== TEXT BLOCK

Hoppy Rye Saison with Brett Trois – Recipe and Review

More and more I’m beginning to think that there is real potential to create delicious beers by exploiting the synergies that can take place between fruity American hops, and fruity yeast strains. To achieve this end, it is important to select the appropriate hop varieties that lean more towards the fruity/tropical rather than pine/resin end of the flavor spectrum. To further investigate these possibilities, I decided to brew up a super hoppy saison that would be complemented by the pleasant fruitiness provided by the Dupont saison yeast and intense tropical esters provided by Brettanomyces Trois (which may or may not actually be a Brettanomyces strain). Additionally, my goal in pitching a Brett strain along with the traditional Dupont strain would be to allow the Brett to finish up the ferment where the Dupont yeast typically stalls out.

Rye Saison

Hoppy Rye Saison with Brett Trois

Recipe Specs:
Size: 3.31 gal
Efficiency: 70%
Attenuation: 84%

Original Gravity: 1.050
Terminal Gravity: 1.008
Color: 3.87 SRM
Alcohol: 5.5% ABV
Bitterness: 30.6 IBU
Mash Temp: 144°F 90 min., 154°F 10 min.

====
== DATA PROVIDED

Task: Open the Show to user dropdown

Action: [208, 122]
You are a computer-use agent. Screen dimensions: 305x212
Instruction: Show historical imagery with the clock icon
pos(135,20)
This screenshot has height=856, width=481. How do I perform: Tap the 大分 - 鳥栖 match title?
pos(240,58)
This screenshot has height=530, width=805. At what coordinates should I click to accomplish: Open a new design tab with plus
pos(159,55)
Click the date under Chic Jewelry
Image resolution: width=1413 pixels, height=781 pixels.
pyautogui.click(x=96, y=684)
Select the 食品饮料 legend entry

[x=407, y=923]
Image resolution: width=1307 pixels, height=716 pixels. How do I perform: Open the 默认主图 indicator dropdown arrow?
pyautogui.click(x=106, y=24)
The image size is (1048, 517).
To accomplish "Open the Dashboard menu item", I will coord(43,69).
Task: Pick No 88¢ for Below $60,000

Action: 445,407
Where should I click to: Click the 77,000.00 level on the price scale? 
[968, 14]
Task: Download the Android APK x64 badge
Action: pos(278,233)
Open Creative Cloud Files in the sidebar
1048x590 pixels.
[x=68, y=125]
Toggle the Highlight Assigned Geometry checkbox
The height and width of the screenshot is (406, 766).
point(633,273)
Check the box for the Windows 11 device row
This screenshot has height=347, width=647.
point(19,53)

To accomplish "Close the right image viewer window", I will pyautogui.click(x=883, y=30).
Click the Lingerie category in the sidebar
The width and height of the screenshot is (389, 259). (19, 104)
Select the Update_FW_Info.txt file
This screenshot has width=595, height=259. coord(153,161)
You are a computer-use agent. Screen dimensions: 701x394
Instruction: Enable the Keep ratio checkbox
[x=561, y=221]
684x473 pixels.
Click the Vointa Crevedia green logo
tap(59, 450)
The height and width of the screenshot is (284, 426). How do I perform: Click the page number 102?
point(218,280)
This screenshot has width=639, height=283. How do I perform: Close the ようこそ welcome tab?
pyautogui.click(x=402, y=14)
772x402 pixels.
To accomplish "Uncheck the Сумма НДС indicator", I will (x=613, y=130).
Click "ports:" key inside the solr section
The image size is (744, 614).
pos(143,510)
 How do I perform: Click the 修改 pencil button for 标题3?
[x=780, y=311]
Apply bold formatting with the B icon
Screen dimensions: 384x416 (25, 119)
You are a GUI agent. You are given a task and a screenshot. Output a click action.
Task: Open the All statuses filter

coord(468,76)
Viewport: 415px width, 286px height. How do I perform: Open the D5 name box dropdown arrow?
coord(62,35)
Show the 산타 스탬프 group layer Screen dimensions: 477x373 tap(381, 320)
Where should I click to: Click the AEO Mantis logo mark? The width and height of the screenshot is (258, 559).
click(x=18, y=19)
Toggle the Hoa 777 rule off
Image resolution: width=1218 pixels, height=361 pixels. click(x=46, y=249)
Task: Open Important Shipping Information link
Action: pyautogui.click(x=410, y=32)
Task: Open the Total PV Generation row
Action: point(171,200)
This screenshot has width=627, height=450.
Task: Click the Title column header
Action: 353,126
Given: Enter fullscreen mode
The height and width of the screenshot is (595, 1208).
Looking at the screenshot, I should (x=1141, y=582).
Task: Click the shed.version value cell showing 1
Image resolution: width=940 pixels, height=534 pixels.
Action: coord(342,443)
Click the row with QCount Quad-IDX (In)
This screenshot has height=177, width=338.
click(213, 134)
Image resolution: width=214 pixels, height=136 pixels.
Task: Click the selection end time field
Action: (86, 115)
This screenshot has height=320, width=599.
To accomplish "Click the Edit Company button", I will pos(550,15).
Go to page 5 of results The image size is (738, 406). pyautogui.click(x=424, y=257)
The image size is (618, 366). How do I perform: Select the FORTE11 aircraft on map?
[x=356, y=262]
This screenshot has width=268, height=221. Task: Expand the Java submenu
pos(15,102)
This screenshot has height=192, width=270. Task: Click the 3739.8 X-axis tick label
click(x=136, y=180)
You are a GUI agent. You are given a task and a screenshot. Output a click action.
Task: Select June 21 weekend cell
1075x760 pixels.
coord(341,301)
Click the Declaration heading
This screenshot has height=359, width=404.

====

**REQUIRED WORK:**
1. In the rye saison text, rewrite the stretch from "More and more" through "typically stalls out." so that "fruity American hops" becomes "citrusy American hops".
2. Answer these from the rye saison text:
(a) Which traditional saison yeast strain is pitched along with Brett Trois?
(b) What is the recipe's original gravity?
(c) What alcohol content does the recipe list?

**TASK-BY-TASK OUTPUTS:**
1.
More and more I’m beginning to think that there is real potential to create delicious beers by exploiting the synergies that can take place between citrusy American hops, and fruity yeast strains. To achieve this end, it is important to select the appropriate hop varieties that lean more towards the fruity/tropical rather than pine/resin end of the flavor spectrum. To further investigate these possibilities, I decided to brew up a super hoppy saison that would be complemented by the pleasant fruitiness provided by the Dupont saison yeast and intense tropical esters provided by Brettanomyces Trois (which may or may not actually be a Brettanomyces strain). Additionally, my goal in pitching a Brett strain along with the traditional Dupont strain would be to allow the Brett to finish up the ferment where the Dupont yeast typically stalls out.

2.
(a) The Dupont strain
(b) 1.050
(c) 5.5% ABV